::: Information provided

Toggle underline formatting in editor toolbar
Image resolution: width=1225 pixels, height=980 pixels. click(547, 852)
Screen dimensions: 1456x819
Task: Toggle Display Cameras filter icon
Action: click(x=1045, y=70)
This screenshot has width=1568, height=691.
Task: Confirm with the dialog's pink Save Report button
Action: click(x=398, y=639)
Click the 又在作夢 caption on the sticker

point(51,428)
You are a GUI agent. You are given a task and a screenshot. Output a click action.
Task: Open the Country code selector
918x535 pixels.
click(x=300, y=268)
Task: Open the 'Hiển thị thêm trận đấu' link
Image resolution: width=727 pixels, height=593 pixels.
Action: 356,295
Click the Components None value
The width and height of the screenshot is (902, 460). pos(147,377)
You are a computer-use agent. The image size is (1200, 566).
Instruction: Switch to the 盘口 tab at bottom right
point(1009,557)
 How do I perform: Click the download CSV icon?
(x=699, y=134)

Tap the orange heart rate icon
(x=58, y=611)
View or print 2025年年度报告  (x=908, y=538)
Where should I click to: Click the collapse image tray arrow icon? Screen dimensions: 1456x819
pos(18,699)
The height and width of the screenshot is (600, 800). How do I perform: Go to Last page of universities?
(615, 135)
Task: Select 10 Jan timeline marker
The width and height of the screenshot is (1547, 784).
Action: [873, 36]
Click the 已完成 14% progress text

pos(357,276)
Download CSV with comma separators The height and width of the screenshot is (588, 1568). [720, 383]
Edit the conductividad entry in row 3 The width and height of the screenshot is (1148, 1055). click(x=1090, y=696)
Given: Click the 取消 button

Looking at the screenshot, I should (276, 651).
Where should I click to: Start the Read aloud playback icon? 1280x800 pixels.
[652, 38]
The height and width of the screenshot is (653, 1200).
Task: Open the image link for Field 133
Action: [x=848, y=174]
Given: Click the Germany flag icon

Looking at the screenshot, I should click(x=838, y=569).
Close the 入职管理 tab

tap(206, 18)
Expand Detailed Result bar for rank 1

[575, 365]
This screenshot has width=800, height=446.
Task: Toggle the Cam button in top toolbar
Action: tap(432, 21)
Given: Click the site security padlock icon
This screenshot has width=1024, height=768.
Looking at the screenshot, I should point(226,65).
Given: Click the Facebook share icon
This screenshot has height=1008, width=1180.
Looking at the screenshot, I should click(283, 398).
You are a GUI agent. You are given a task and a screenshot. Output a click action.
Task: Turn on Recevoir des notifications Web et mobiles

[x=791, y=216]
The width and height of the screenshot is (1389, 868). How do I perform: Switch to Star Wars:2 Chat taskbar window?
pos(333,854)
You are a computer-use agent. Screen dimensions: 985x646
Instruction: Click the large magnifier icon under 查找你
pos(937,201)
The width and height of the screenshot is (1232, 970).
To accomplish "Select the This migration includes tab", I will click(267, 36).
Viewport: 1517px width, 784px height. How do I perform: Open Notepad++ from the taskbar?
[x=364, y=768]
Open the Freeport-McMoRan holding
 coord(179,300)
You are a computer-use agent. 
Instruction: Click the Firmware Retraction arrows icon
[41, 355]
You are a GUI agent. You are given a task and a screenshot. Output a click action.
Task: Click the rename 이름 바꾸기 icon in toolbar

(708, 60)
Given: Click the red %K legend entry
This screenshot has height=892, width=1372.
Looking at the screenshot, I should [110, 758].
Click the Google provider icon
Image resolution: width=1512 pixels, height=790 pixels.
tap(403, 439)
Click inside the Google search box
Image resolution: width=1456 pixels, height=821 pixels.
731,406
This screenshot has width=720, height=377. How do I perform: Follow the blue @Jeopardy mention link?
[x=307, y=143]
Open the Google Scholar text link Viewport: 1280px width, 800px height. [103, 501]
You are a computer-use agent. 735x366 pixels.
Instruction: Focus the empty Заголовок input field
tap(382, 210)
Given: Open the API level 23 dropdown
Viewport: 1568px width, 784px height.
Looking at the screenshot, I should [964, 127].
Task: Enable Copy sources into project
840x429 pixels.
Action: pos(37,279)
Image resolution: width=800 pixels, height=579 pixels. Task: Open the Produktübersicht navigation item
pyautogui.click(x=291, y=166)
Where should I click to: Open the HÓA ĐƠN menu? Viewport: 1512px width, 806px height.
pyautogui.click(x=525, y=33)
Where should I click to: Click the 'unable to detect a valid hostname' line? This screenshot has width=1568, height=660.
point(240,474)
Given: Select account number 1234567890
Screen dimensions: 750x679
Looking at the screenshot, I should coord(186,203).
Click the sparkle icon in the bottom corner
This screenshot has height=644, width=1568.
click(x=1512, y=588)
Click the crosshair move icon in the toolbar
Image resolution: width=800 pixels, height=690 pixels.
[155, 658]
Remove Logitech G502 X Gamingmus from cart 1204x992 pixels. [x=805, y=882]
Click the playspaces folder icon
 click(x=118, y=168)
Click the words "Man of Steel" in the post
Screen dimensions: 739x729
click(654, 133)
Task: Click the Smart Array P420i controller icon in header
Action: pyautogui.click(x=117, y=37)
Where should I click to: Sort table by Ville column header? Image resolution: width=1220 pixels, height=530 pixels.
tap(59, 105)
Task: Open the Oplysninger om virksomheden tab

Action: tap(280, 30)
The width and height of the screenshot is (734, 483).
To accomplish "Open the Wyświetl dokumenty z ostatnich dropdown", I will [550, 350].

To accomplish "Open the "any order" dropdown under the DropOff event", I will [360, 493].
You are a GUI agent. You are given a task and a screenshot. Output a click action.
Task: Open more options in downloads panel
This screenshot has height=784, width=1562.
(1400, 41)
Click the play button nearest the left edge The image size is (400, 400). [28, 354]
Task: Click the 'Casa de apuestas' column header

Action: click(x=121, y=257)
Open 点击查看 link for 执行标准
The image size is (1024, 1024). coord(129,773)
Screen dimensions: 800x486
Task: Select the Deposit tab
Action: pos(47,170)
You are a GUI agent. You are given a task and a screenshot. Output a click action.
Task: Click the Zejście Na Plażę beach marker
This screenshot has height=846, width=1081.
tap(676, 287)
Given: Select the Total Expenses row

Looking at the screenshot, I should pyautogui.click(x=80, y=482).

::::::

Reproduce the listing verbatim, from its first line through the line containing "pos(18,699)", both included.

Toggle underline formatting in editor toolbar
Image resolution: width=1225 pixels, height=980 pixels. click(547, 852)
Screen dimensions: 1456x819
Task: Toggle Display Cameras filter icon
Action: click(x=1045, y=70)
This screenshot has width=1568, height=691.
Task: Confirm with the dialog's pink Save Report button
Action: click(x=398, y=639)
Click the 又在作夢 caption on the sticker

point(51,428)
You are a GUI agent. You are given a task and a screenshot. Output a click action.
Task: Open the Country code selector
918x535 pixels.
click(x=300, y=268)
Task: Open the 'Hiển thị thêm trận đấu' link
Image resolution: width=727 pixels, height=593 pixels.
Action: 356,295
Click the Components None value
The width and height of the screenshot is (902, 460). pos(147,377)
You are a computer-use agent. The image size is (1200, 566).
Instruction: Switch to the 盘口 tab at bottom right
point(1009,557)
 How do I perform: Click the download CSV icon?
(x=699, y=134)

Tap the orange heart rate icon
(x=58, y=611)
View or print 2025年年度报告  (x=908, y=538)
Where should I click to: Click the collapse image tray arrow icon? Screen dimensions: 1456x819
pos(18,699)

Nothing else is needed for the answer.